The mathematical formula used by VASCAR is a simple algebraic equation. Speed = Distance/Time = Miles/Hour
For the purposes of law enforcement officers, speed is normally expressed in terms of miles per hour. Distances and time, however, can be expressed in a number of different ways. For example, distances can be measured in miles, feet. or inches; and time can be measured in hours, minutes or seconds. When using VASCAR, a police officer will normally measure distance in feet and time by the second. Therefore, some elementary conversions are necessary for the basic speed formula.
Keep in mind that 1 Hour = 60 Minutes = 3600 Seconds
Also, 1 Mile = 5280 Feet
VASCAR measures the average speed of the target vehicle. By definition, average speed cannot exceed peak speed and is generally lower.

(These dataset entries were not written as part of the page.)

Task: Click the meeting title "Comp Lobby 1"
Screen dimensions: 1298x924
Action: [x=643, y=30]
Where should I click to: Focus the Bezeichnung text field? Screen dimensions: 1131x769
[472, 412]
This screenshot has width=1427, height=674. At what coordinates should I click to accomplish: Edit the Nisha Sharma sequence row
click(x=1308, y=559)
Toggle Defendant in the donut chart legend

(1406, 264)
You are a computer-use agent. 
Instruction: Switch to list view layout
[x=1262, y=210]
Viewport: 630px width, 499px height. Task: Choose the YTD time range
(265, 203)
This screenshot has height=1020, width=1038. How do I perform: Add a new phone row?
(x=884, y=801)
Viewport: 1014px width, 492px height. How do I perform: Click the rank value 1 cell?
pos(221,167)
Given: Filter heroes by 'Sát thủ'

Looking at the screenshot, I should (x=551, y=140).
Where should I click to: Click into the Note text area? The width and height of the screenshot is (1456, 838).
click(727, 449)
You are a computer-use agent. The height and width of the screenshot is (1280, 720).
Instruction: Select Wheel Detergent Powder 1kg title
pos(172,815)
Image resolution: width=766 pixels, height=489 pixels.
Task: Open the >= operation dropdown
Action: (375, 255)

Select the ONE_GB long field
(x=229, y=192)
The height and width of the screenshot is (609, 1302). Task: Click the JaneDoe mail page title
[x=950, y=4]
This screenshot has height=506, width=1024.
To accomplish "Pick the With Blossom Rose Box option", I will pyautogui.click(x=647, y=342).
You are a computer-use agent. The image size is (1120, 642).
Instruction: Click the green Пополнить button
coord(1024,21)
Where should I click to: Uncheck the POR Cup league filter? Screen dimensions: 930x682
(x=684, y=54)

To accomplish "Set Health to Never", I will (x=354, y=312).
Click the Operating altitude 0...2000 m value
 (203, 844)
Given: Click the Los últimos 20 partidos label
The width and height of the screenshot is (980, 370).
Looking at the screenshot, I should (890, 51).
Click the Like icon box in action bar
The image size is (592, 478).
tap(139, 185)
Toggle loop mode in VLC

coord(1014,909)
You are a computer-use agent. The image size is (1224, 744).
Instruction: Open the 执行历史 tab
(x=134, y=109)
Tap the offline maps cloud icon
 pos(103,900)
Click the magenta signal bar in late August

A complete VASCAR unit consists of two main parts: the control head and the odometer module.
The control head is normally mounted inside the patrol car (or aircraft) and is in easy reach of the police officer who operates the vehicle. Many police departments mount the control head on an equipment rack between the two front seats or on the dashboard area. Regardless of the mounting location, the individual controls should be easily within reach of the police officer who should also have a clear view of the digital display on the control head.
The odometer module is a transducer that sends magnetic pulses to the computer in relation to distance travelled by the patrol car. The module is connected to the transmission of the automobile by the odometer module cable. The accuracy of the odometer module, and the VASCAR unit itself, is independent of the accuracy of the speedometer.
The odometer module sends ten magnetic pulses to the computer for each turn of the odometer module cable. The transmission of the average automobile will turn the odometer module cable approximately 1000 times in a mile. One thousand turns of the cable, times ten pulses per turn, equals ten thousand pulses per mile travelled.
Bach pulse is equal to l / l0,000th of a mile. This relationship can also be used to calculate the theoretical distance travelled, or inches measured, in each “pulse”:
5280 x 12 /10,000 = 6.3 inches
Therefore, the VASCAR unit measures distance in 6.3-inch increments.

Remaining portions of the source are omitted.